While the better pitchers will always find a way to adapt and adjust to the game — and the balls — the way pitchers did in 1968, when the mound was lowered to its current height of 10 inches from a whopping 15 inches high, it isn’t making life easy on the farm.

The reason for MLB’s change in 1968? Baseball was in an offensive crisis. Seven teams hit .230 or lower, including the Yankees, who batted .214 as a team. The big league average ERA that season was 2.98, which is more than a run lower than the recent 2018 season (4.15) and 2019’s current 4.30 ERA. Teams combined to score 6.8 runs per game in 1968 as opposed to last year, when they scored 8.8 per game.

All in all, the game itself has seen its league ERA rise from 3.74 in 2014 to its current average. But, still, Major League Baseball wants to load up the die for the hitters even more, even at Triple-A? The league cites the fact that there were more strikeouts than hits in 2018 for the first time in Major League Baseball’s 147-year history as its excuse but it fails to realize this is more a byproduct of the current “lift-and-pull, launch angle, exit velocity” philosophy prevalent in baseball today.

Current hitters (former Cubs hitting coach Chili Davis aside) care nothing about striking out because “an out is an out.” In fact, some prefer it to rolling into a double play ball, or getting cheated. Home runs are at a record high and run support isn’t suffering when the bases clear thanks to the long ball.

Rotational swing, linear, none of these really even matter anymore in a game where the use of sabermetrics by so many discourage situational hitting, manufacturing runs, and other nuances like bunting and stealing bags. While strikeouts are up this year, other than two years ago, the league is scoring more runs per game this season than it has since 2009.

The league is failing to realize it’s the approach — not the actual dimensions or baseball — that has resulted in this drop in average.

Whatever the purpose, whatever the reason, a Modern “Juiced Ball Era” is upon us once again but, this time, it’s powered by league adjustments and rule changes, not steroids and rampant PED abuse, and it’s filtered down to the next level.
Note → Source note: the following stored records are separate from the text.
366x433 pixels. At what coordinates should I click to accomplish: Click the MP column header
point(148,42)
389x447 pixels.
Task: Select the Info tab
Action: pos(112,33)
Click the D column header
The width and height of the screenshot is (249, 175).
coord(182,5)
According to Baseball America, “Last April, Triple-A hitters homered once every 47 plate appearances. As the weather warmed up, so did the home run rate. Over the course of the entire 2018 season, Triple-A hitters homered every 43 plate appearances. So far this year, they are homering every 32 plate appearances. Triple-A hitters are hitting home runs at a rate of 135 percent of last year’s rate.”

This time, the effect has not only permeated the big leagues, it’s also giving minor league pitchers fits as well. Still, it does prepare the Triple-A arms for what they’ll be forced to adjust to sooner or later, which is never a bad thing.

“That change in ball is a little more of an issue than people realize,” said St. Louis lefty reliever Tyler Webb. “Now, it’s one ball, both ways, so it’s one less thing you can kind of eliminate from going up from Triple-A to the big leagues, which is ultimately a good thing. It might go a little farther down there — especially in the PCL — but it’s a good tradeoff to know what that ball’s going to do when you get called up.”